WOW!! we have come a long way since Kermit the Frog
I do toy parties and we use them all the time to teach women what goes where. Looks kooky true but they have a use lol
I dunno. He might prefer THIS to Miss Piggy.
Really? Are there many women out there who need a puppet that’s roughly 500 percent larger than the actual parts, that have grown to the age of majority, who STILL need an instruction manual – or educational puppetry?
Personally, I’d prefer… er… hands-on learning in the trenches. If ya know what I mean. I’m sure your classes are delightfully kooky, but I’m more of a learn-as-you-go type gal.
What’s so disturbing about a vagina?
These puppets are great. Many people don’t know much about the urethral sponge, female ejaculation, and where all the glands are. The oversize puppets make it easy and fun to give women (and men!) some useful knowledge about their options. A great teaching tool!
You bet there are women out there who don’t know. There is so much about our female anatomy that is not commonly known! I’m sure there’s still a ton I haven’t tried or even heard about. We are definitely not one of the sexually advanced cultures!
Good point. Sort of. Still: you haven’t really “tried” anything if you’ve “tried” it with a giant-sized, rainbow-colored puppet, now, have you?
Personally, I find nothing whatsoever disturbing about the vagina itself; I’m delighted to be in possession of one. I’m even more delighted mine is not the size of my head, nor is it silver or gold. Here’s a quote from my new book, “The Secret, Closely-Guarded Girl Manual”, which might explain my position more clearly: “… make a point to yourself to say the word “vagina” every so often. You OWN one. It’s a perfectly normal part of your body. In fact, it’s a very nice, eminently USEFUL, and much-sought-after part of your body. So is your clitoris, the only human organ with no other function other than to give pleasure. (Jealous much, boys?) No one ever seems to have a problem with the word ‘penis,’ or its many colloquial synonyms, but the word vagina and ITS corresponding synonyms are considered vulgar beyond all reckoning. Outside of the ground-breaking “Vagina Monologues,” and the gynecologist’s office, no one ever says vagina. Granted, it’s not likely to come up in conversation all that often. (‘Please pass the waffles… VAGINA!’) I don’t recommend you insert it randomly or inappropriately when visiting, say, your granny. I’d hate to see you shuffled off to be tested for Tourette’s Syndrome, all in the name of desensitizing a word that need not be feared. Still: let’s all say it once or twice, out loud, and not be crybaby scaredy-cats of our own bodies, okay girls? Now, don’t we all feel a little better? Well, trust me. You will eventually.”
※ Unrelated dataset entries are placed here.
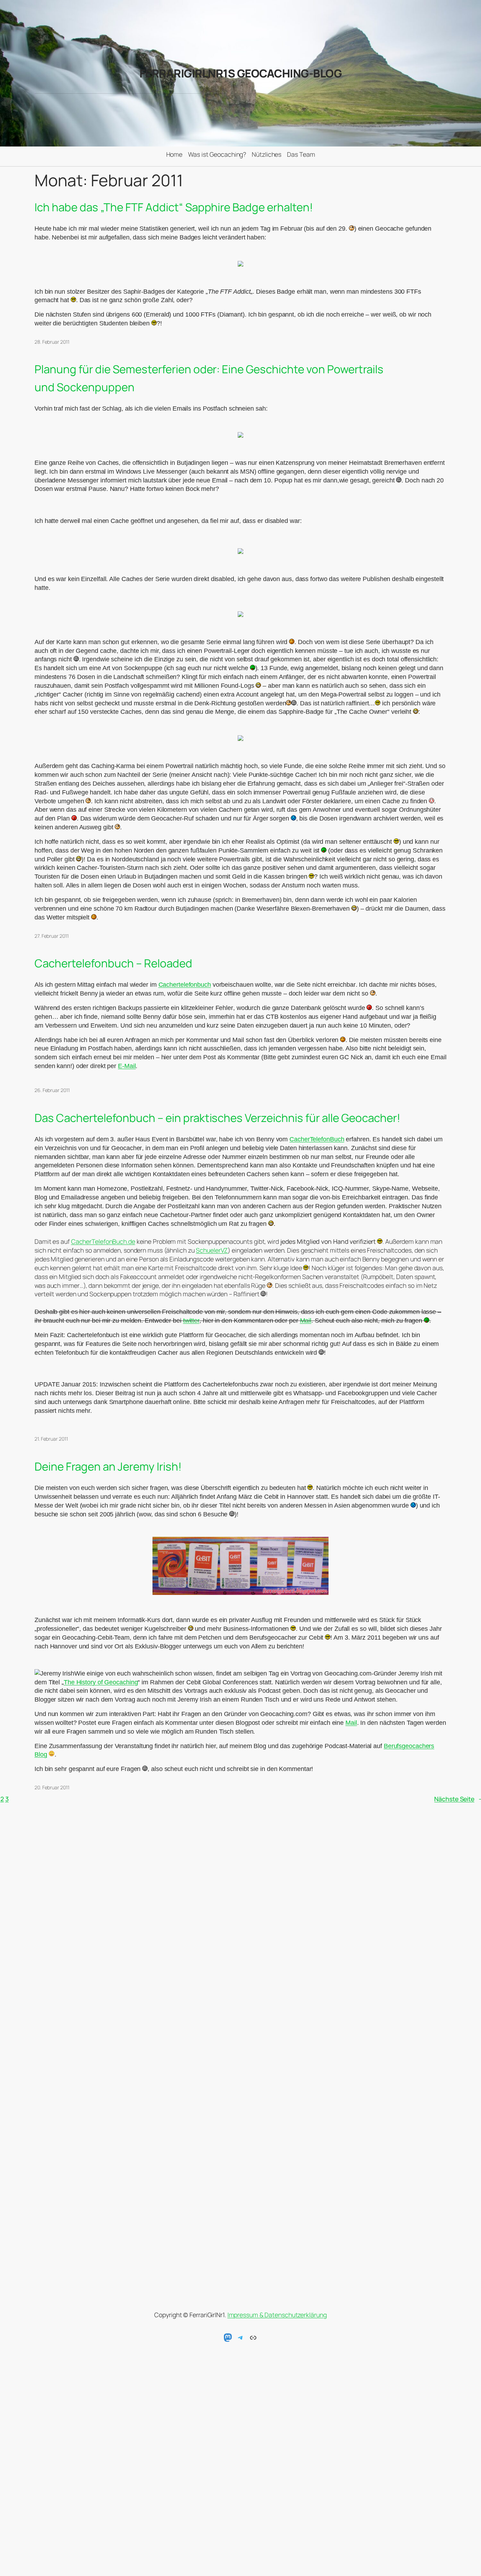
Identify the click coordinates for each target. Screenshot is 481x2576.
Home (174, 154)
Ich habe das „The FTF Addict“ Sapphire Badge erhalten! (174, 206)
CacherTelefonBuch (316, 1139)
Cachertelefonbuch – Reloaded (113, 963)
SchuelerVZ (212, 1250)
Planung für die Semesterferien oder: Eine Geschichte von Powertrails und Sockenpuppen (209, 377)
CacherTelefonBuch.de (103, 1241)
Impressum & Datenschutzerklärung (277, 2314)
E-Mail (127, 1065)
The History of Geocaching (101, 1682)
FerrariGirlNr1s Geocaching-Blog (240, 73)
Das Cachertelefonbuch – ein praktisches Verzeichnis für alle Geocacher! (217, 1117)
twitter (191, 1320)
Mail (306, 1320)
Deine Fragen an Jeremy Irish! (108, 1466)
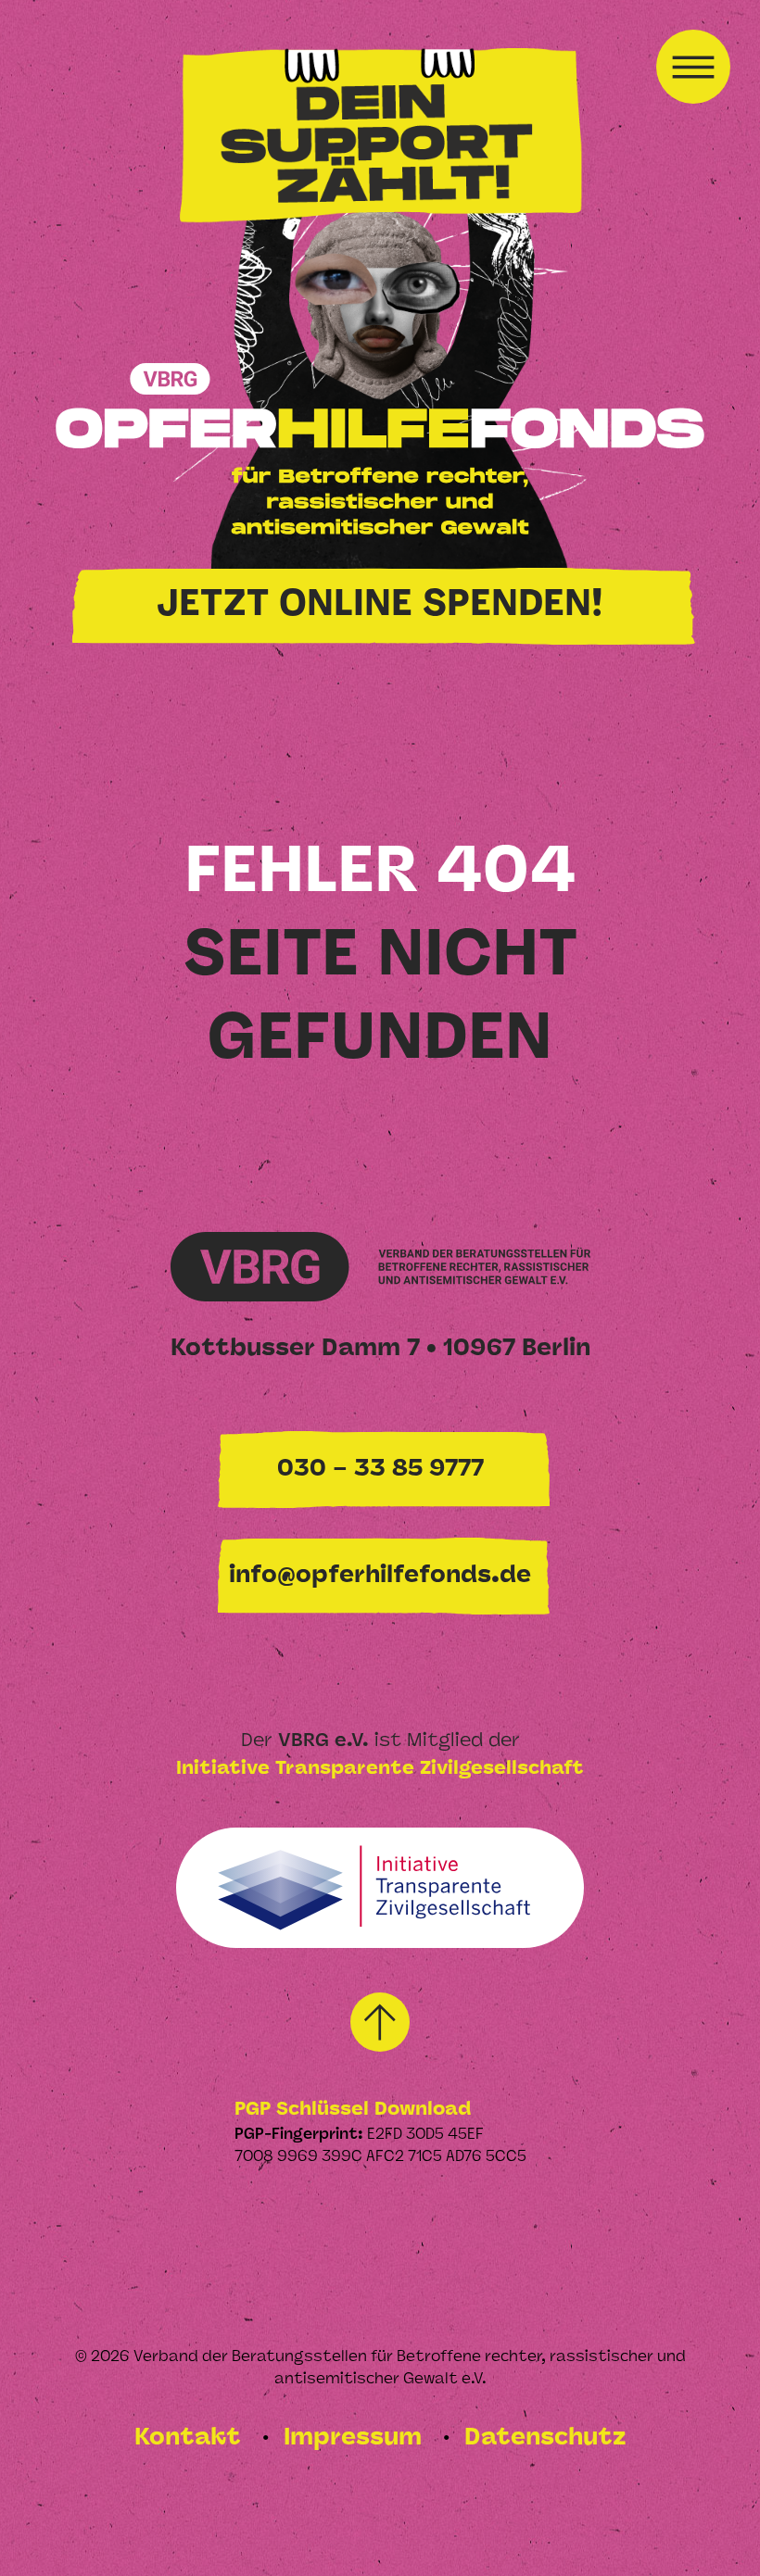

The funny thing about your conversation appears for the foreign mind, desperately searching the internet in Germany for a supplier. I will hold a class called HerzYoni with women who are standing in their power on a spiritual path. I thought for those of us who have those hard judgements on their vagina, or, rather, the “blank” between their legs, unspoken, or unconscious fears holding a wondrous vulva in their hands, being forced to acknowledge its beauty and the fun innocence of the creator of it, it has a healing impetus without words. Thats why I want to get one. And then I stumbled over this hilarious website. THANK you for it. I feel like a sibling to your species.
i forgot to click the follow-up
I may not be German, but I’m fairly certain we ARE the same species. Sisters, I’ll go with you on.